Re: [PATCH v4 1/5] arm64: perf: Basic uncore counter support for Cavium ThunderX SOC

From: Jan Glauber
Date: Fri Nov 11 2016 - 02:52:18 EST


On Thu, Nov 10, 2016 at 04:54:06PM +0000, Mark Rutland wrote:
> > +/*
> > + * Some notes about the various counters supported by this "uncore" PMU
> > + * and the design:
> > + *
> > + * All counters are 64 bit long.
> > + * There are no overflow interrupts.
> > + * Counters are summarized per node/socket.
> > + * Most devices appear as separate PCI devices per socket with the exception
> > + * of OCX TLK which appears as one PCI device per socket and contains several
> > + * units with counters that are merged.
>
> As a general note, as I commented on the QC L2 PMU driver [1,2], we need
> to figure out if we should be aggregating physical PMUs or not.
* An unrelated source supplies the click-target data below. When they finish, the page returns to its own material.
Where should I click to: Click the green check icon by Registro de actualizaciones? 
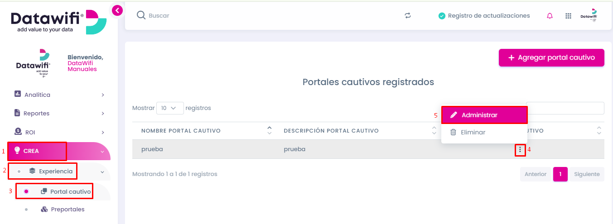click(x=442, y=16)
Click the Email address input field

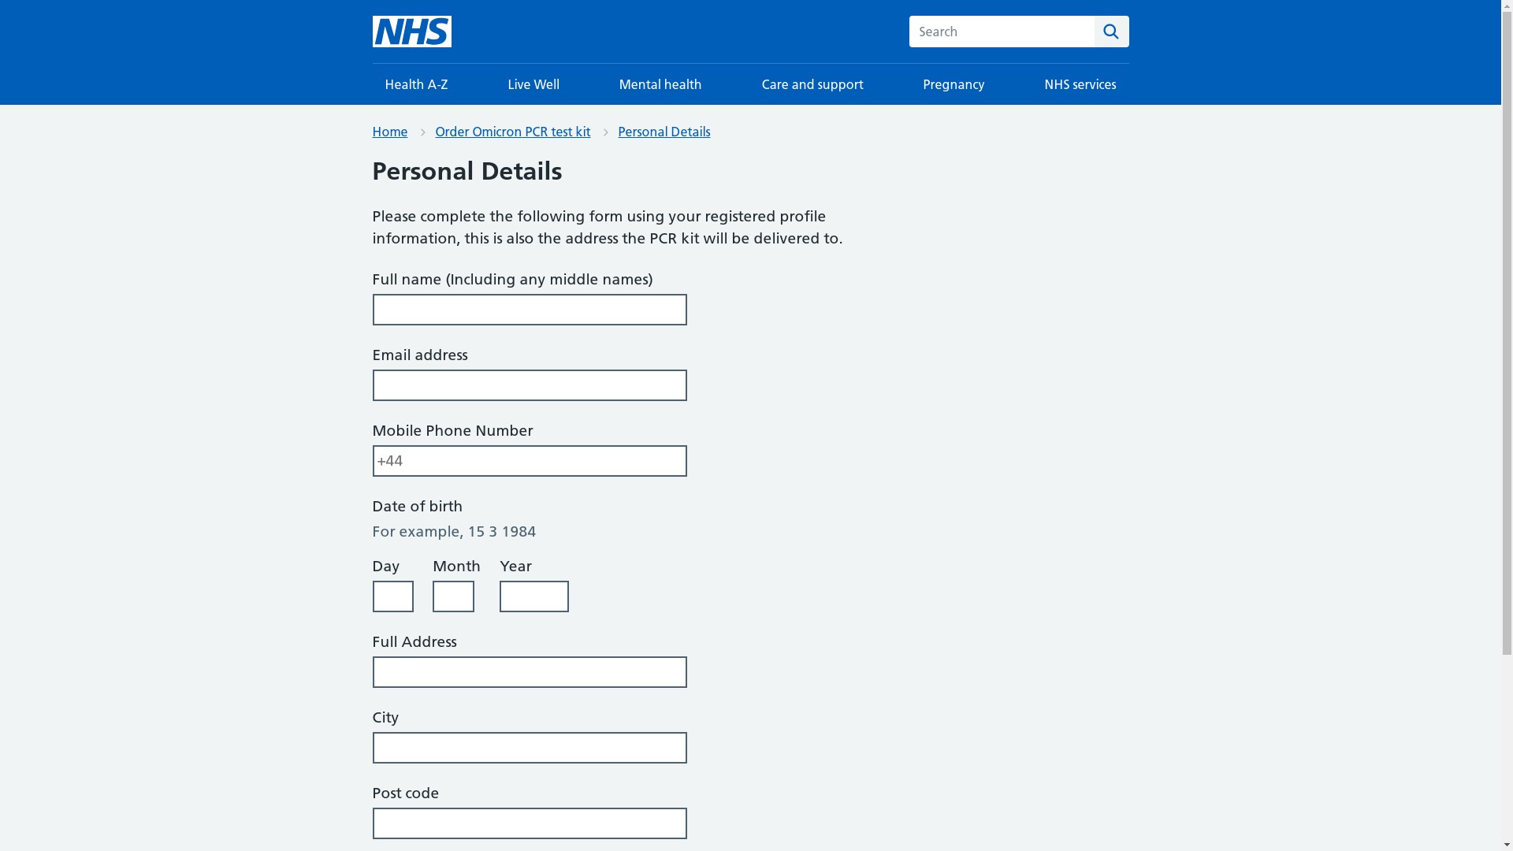tap(529, 385)
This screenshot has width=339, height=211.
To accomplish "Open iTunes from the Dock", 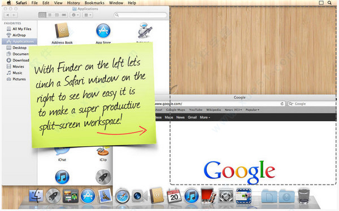I will click(x=192, y=196).
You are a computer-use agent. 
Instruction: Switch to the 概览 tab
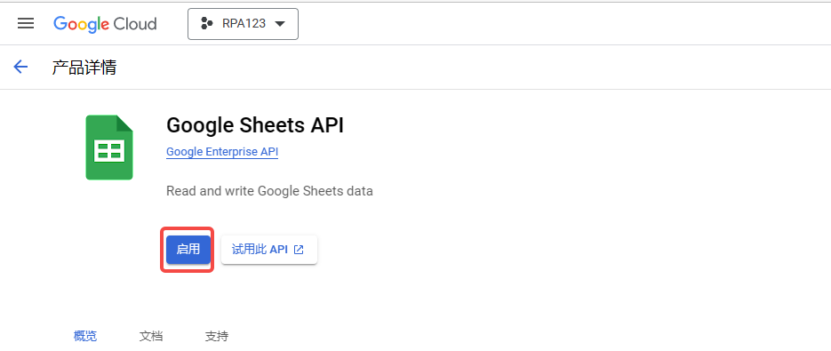pyautogui.click(x=85, y=336)
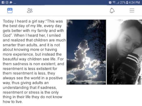Open the hamburger menu icon
Screen dimensions: 142x106
pyautogui.click(x=132, y=10)
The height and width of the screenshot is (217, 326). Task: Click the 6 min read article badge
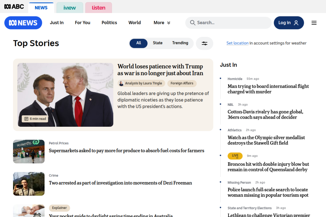pyautogui.click(x=35, y=119)
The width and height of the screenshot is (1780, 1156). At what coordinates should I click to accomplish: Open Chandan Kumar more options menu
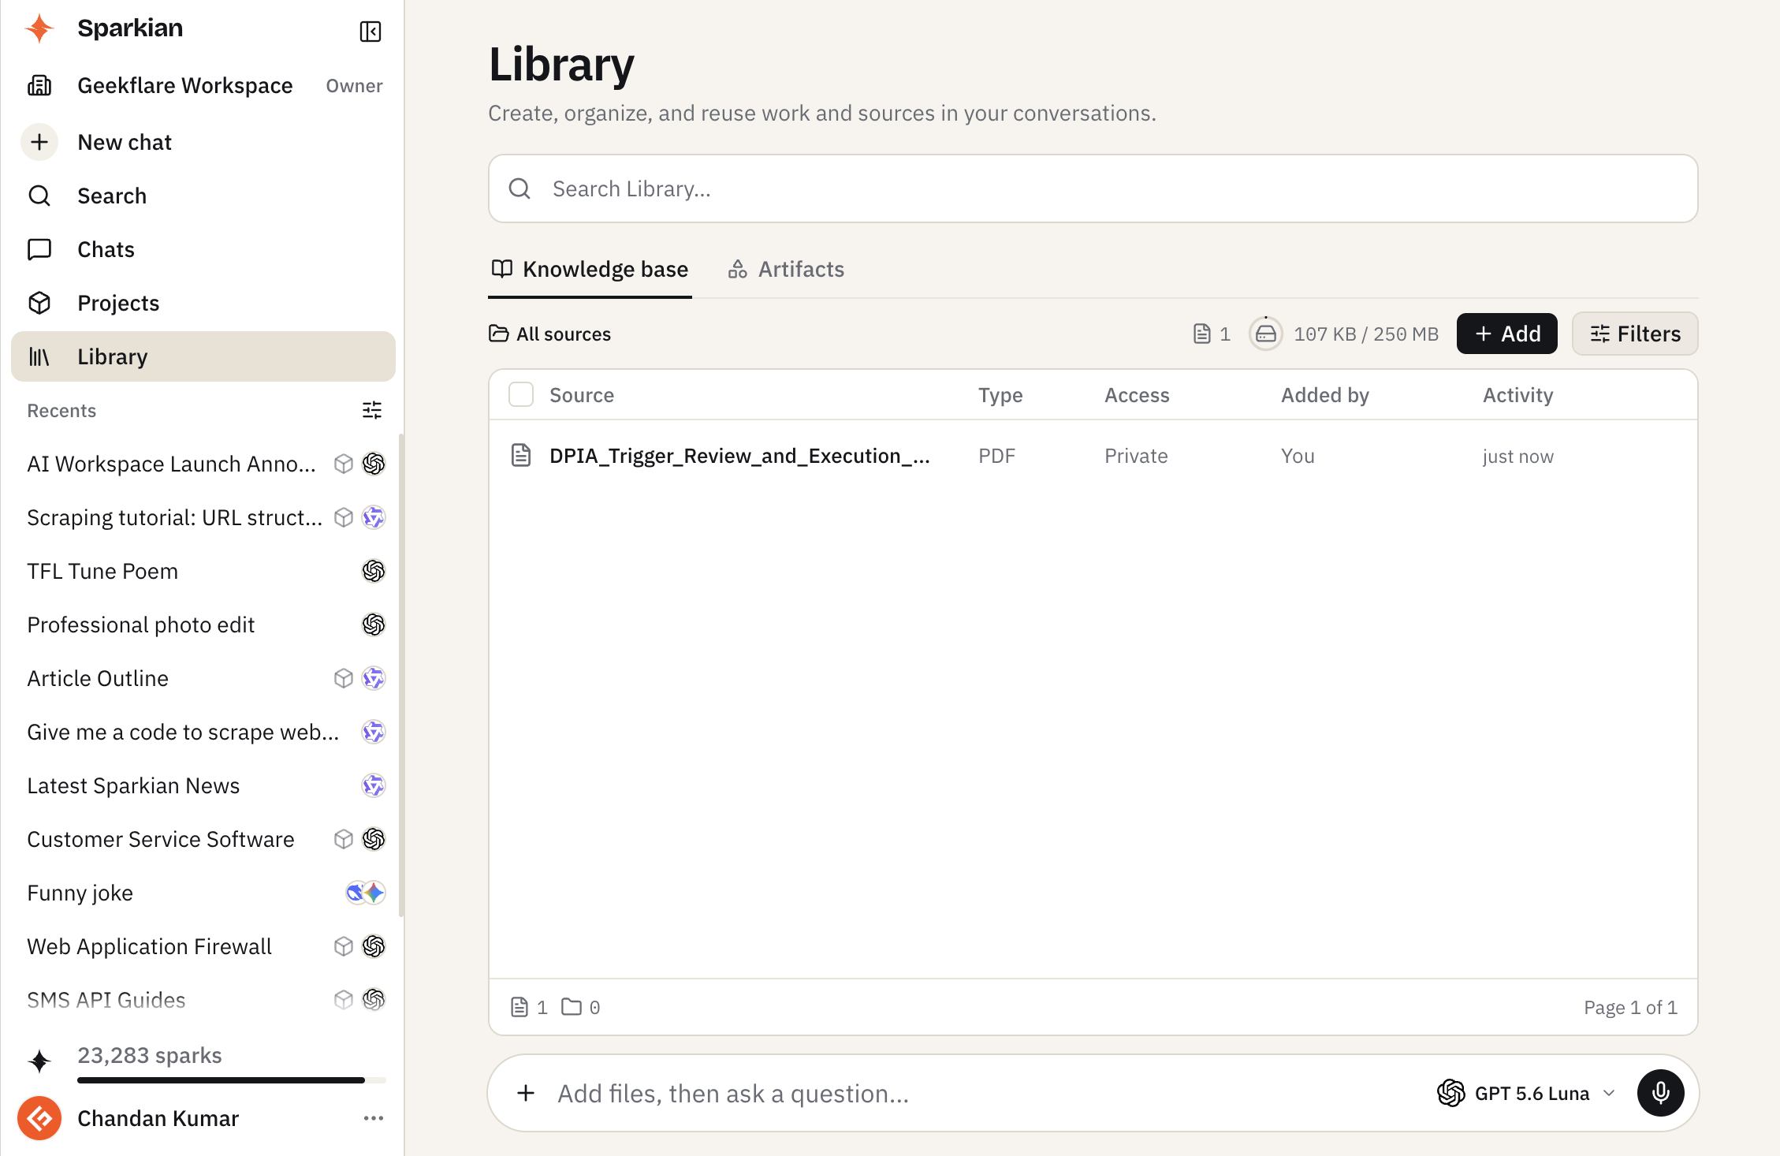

As said before, although it would be possible to create separate PMUs
for each unit, the individual counters are not interesting. For example
we are not interested in individual counters of Tag-and-data unit 0..7,
we just want the global view.

> Judging by subsequent patches, each unit has individual counters and
> controls, and thus we cannot atomically read/write counters or controls
> across them. As such, I do not think we should aggregate them, and
> should expose them separately to userspace.

That sounds like just moving the problem of aggregating the counters to
user-space. And would make the results even worse, if the user needs
several calls to summarize the counters, given how slow a perf counter
read is.


> That will simplify a number of things (e.g. the CPU migration code no
> longer has to iterate over a list of units).

Sure, it simplifies the kernel part, but it moves the cost to the user.